Data listing section start
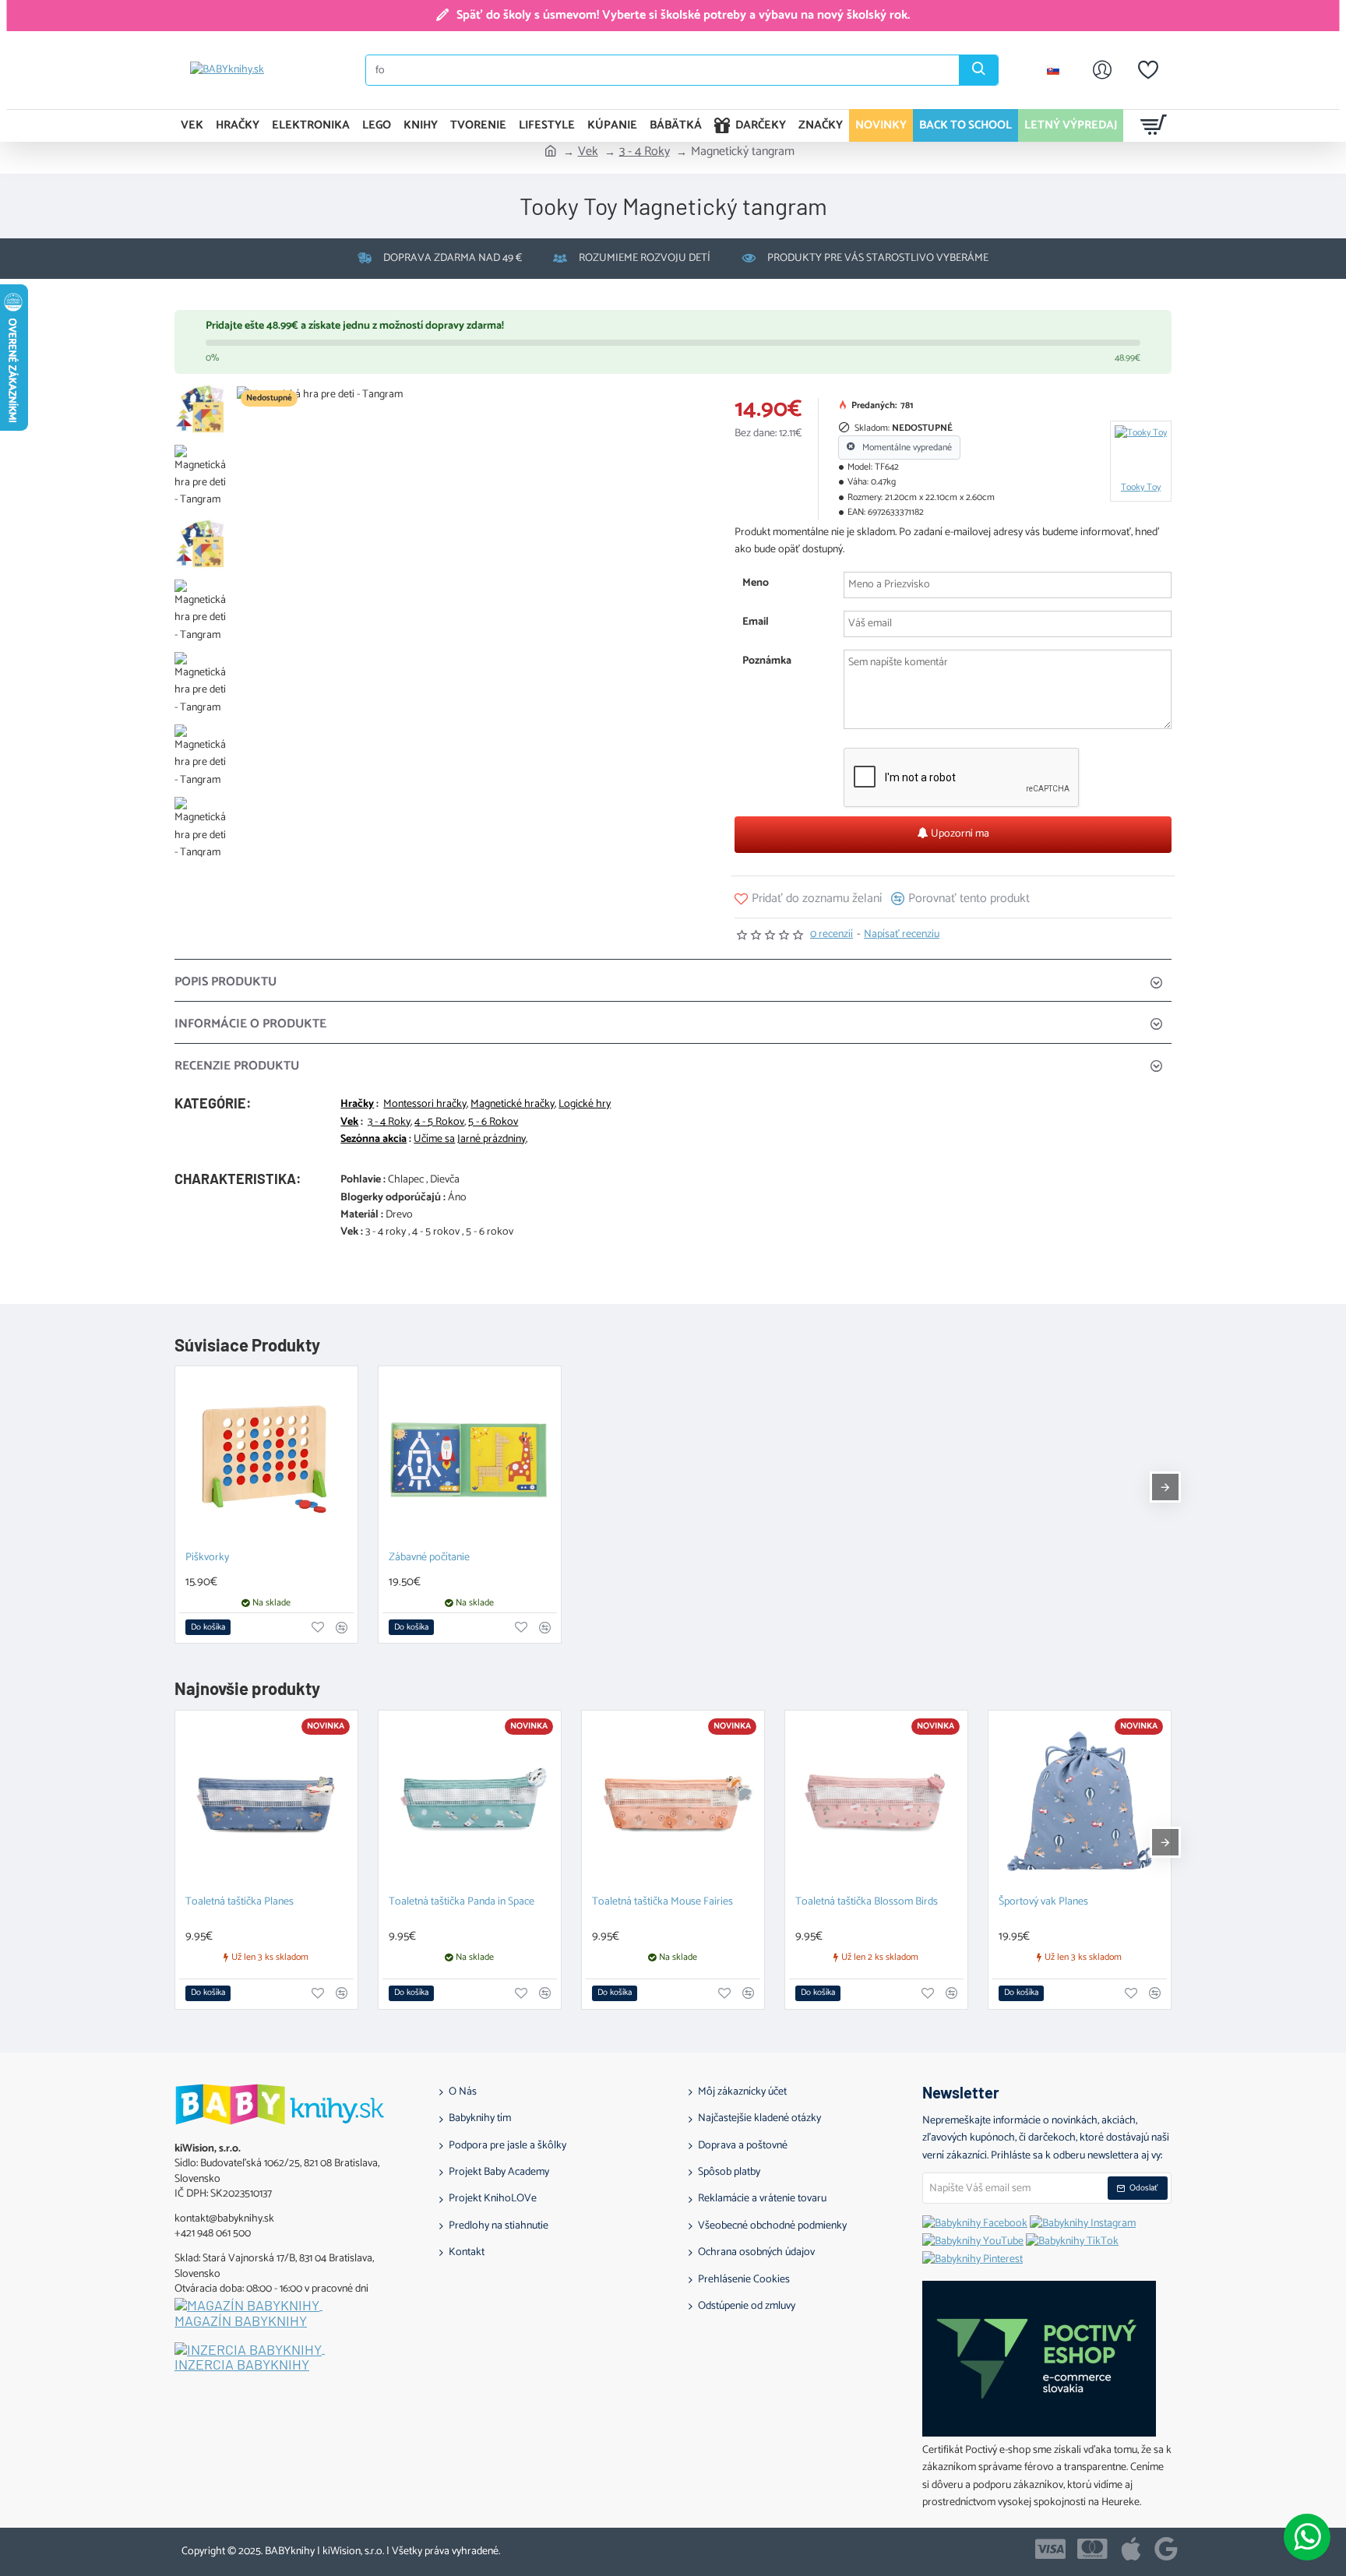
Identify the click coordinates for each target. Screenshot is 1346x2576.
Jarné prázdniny (491, 1139)
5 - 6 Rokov (493, 1122)
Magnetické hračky (512, 1104)
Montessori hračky (425, 1104)
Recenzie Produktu (236, 1066)
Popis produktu (225, 981)
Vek (588, 152)
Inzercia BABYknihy (241, 2365)
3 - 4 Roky (644, 152)
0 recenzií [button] (831, 934)
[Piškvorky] (266, 1457)
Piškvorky (207, 1558)
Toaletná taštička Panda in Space (461, 1902)
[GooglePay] (1166, 2548)
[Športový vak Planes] (1079, 1801)
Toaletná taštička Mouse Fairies (662, 1902)
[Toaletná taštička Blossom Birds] (876, 1801)
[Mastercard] (1092, 2548)
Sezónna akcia (373, 1139)
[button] (808, 898)
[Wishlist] (1148, 70)
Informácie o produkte (250, 1023)
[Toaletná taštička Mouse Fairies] (673, 1801)
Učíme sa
Data listing section end
Activity: From the listing above, output exactly the run of lines that starts with the line containing "Montessori hračky (425, 1104)" and ends with the line containing "Sezónna akcia (373, 1139)".

Written response:
Montessori hračky (425, 1104)
Recenzie Produktu (236, 1066)
Popis produktu (225, 981)
Vek (588, 152)
Inzercia BABYknihy (241, 2365)
3 - 4 Roky (644, 152)
0 recenzií [button] (831, 934)
[Piškvorky] (266, 1457)
Piškvorky (207, 1558)
Toaletná taštička Panda in Space (461, 1902)
[GooglePay] (1166, 2548)
[Športový vak Planes] (1079, 1801)
Toaletná taštička Mouse Fairies (662, 1902)
[Toaletná taštička Blossom Birds] (876, 1801)
[Mastercard] (1092, 2548)
Sezónna akcia (373, 1139)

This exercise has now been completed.